━━━ Kaynak ━━━

8 Nisan 2010 Perşembe

İsveç'deki Östrojen Durumları



Ne zamandır yazmak istediğim ama hep kaynayan bir mevzuyu parrrrmaklamak isterim sevgili yurdum insanları.
Bir kadına, ne yaparsa yapsın yeteri kadar östrojen salgılamadığını hissettirecek bir memlekette yaşıyorum. Buraya gelmeden çok önce anlatılan efsane güzellikte ablalar falan epey gözümü korkutmuştu olası ego katliamları açısından. Ama bu eksik östrojen hadisesinin sebebi hiç öyle düşündüğünüz gibi, bele kadar uzanan sarı saçlar, incecik beller, uzun bacaklar; yani benim sahip olmadığım şeylerin toplamı falan değil.

━━━ Verilen Kayıtlar ━━━

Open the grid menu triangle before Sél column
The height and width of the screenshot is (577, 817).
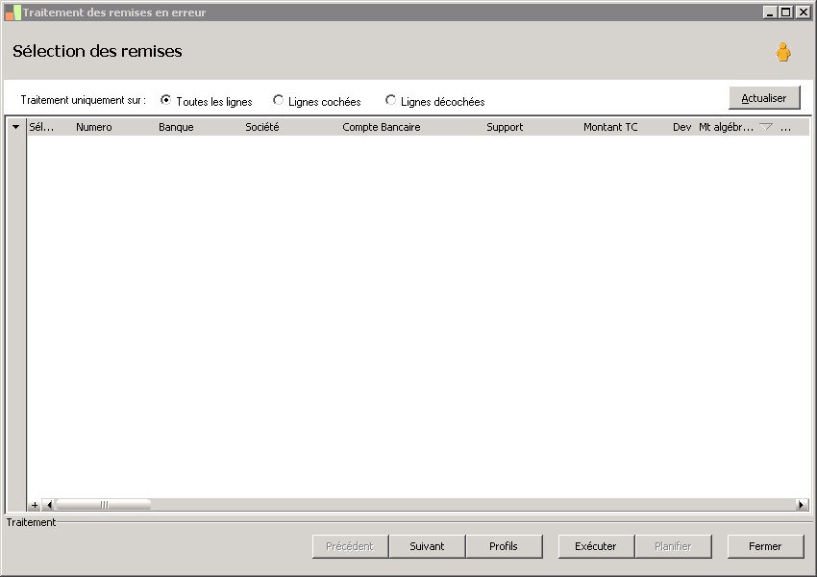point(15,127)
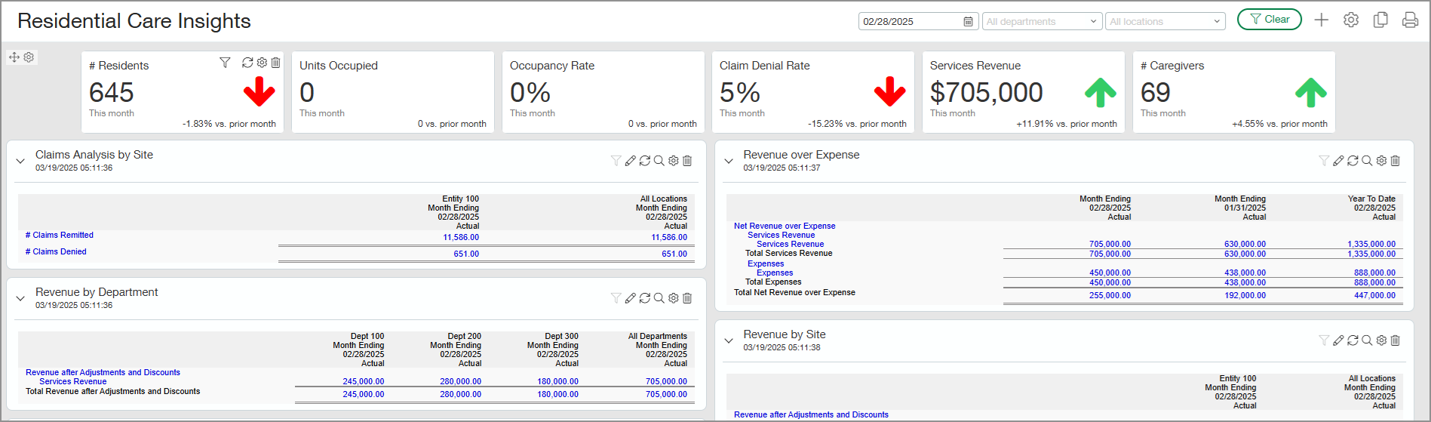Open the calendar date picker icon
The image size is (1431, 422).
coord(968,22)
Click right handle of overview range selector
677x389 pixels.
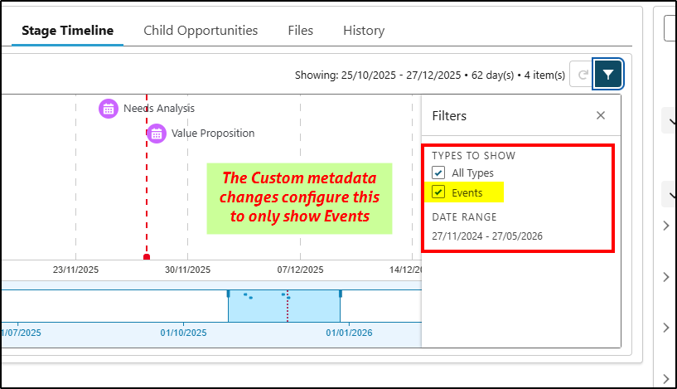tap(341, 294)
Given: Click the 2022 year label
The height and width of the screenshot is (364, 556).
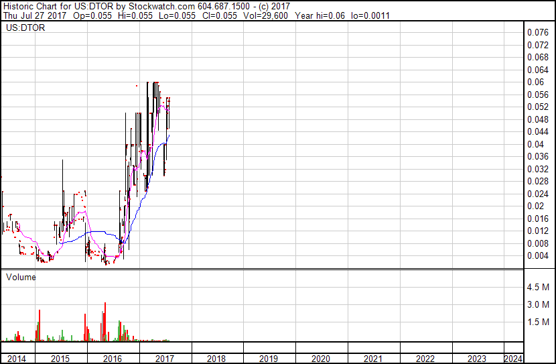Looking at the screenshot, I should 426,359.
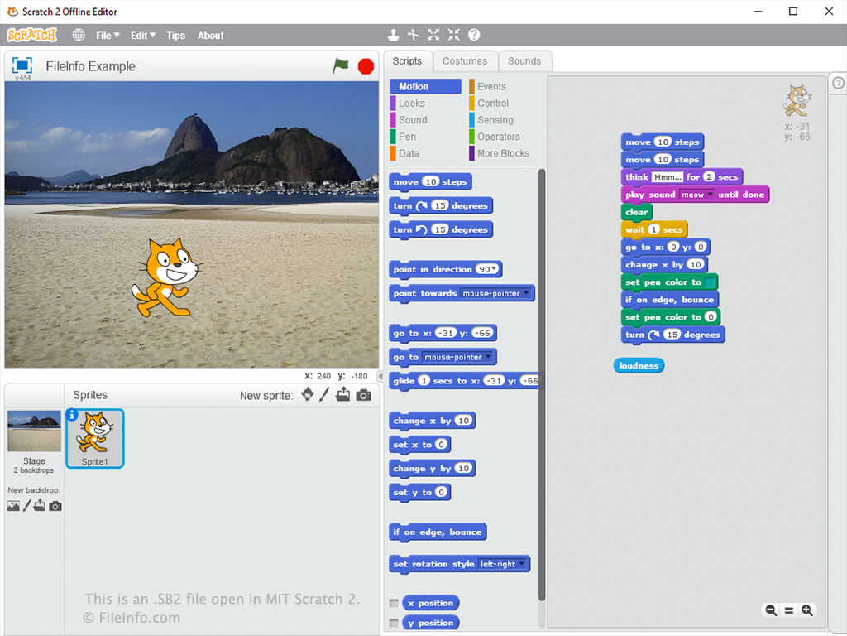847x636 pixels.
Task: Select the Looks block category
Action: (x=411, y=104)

━━━
━━━ Verilen Kayıtlar ━━━

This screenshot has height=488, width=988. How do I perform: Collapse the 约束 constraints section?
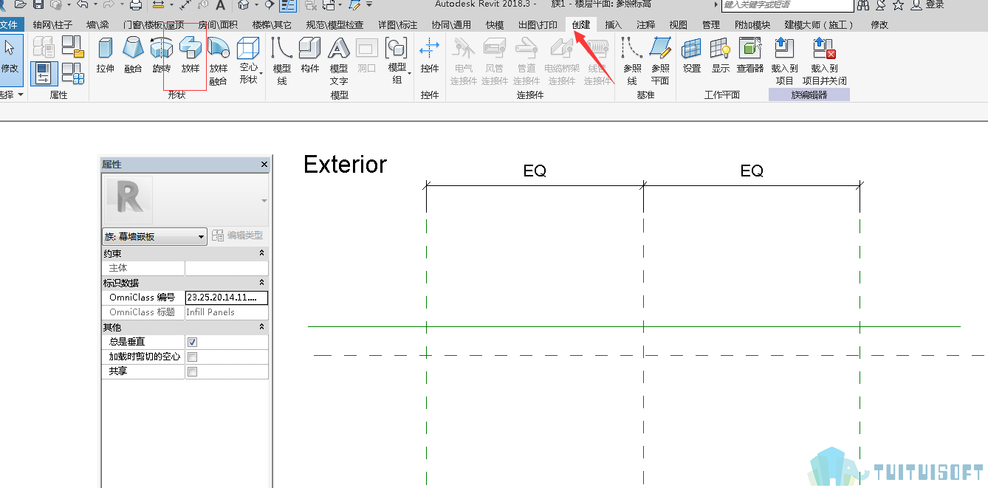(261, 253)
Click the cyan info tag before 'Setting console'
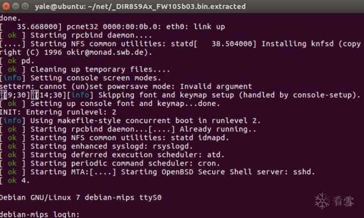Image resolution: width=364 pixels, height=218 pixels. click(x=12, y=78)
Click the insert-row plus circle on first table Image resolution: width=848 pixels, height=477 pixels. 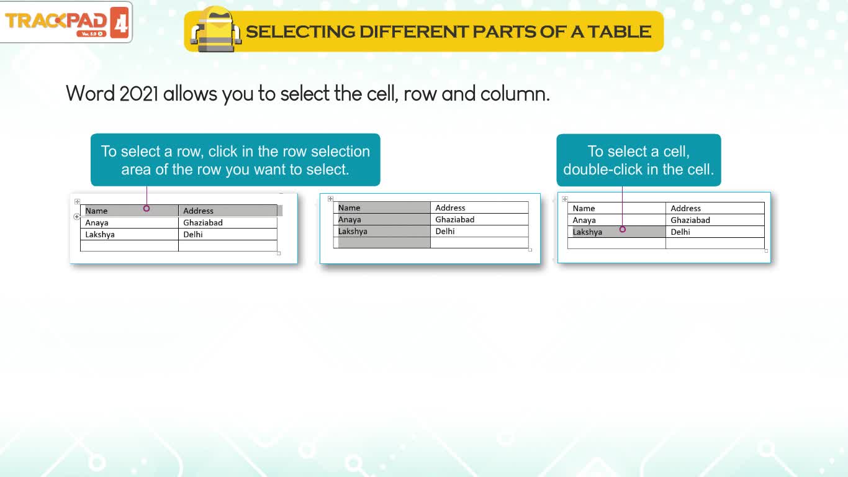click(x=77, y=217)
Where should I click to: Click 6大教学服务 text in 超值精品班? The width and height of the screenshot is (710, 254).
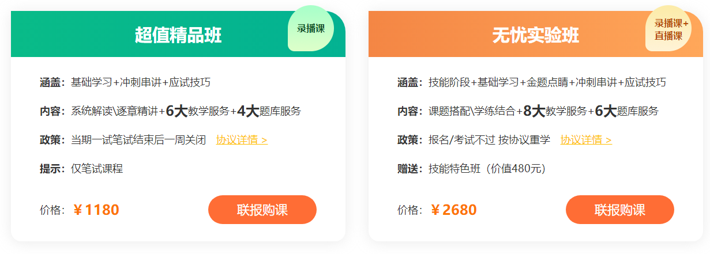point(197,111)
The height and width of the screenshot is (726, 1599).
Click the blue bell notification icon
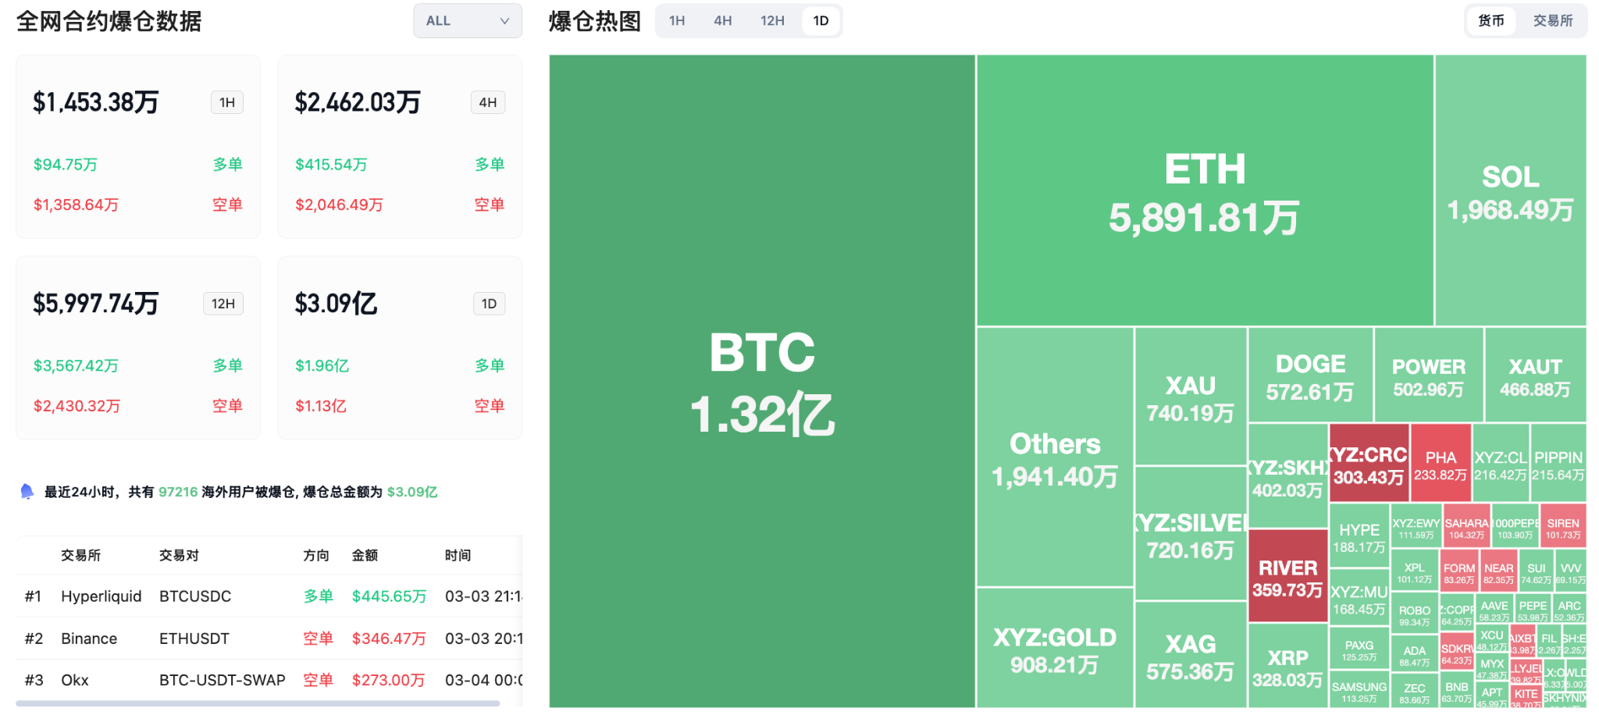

━━━
━━━ Verilen Kayıtlar ━━━

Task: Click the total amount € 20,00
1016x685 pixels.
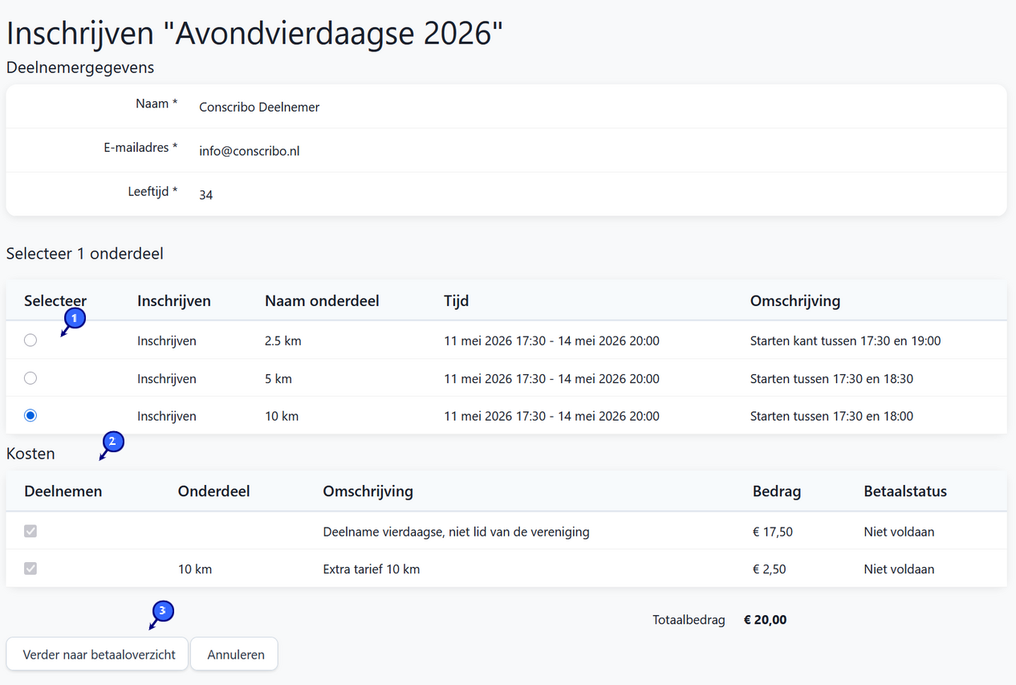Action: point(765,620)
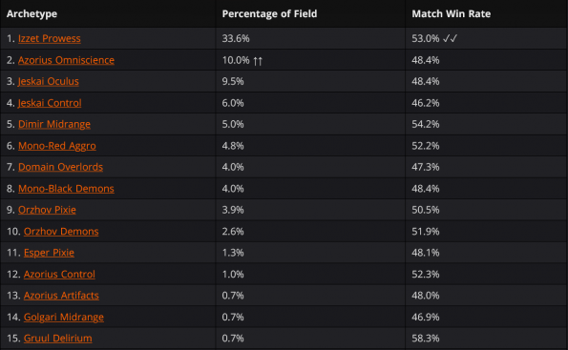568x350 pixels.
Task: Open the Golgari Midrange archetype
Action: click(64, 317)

━━━

◆ Görevler ve Alıştırmalar:
**A.** Kaynak metindeki yazı hangi tarihte yayımlanmış?
**B.** Kaynak metinde "Bir kadına, ne" sözleriyle başlayıp "toplamı falan değil." sözleriyle biten bölümü harfi harfine yazın.

◆ Görev Yanıtları:
**A.** 8 Nisan 2010 Perşembe

**B.**
Bir kadına, ne yaparsa yapsın yeteri kadar östrojen salgılamadığını hissettirecek bir memlekette yaşıyorum. Buraya gelmeden çok önce anlatılan efsane güzellikte ablalar falan epey gözümü korkutmuştu olası ego katliamları açısından. Ama bu eksik östrojen hadisesinin sebebi hiç öyle düşündüğünüz gibi, bele kadar uzanan sarı saçlar, incecik beller, uzun bacaklar; yani benim sahip olmadığım şeylerin toplamı falan değil.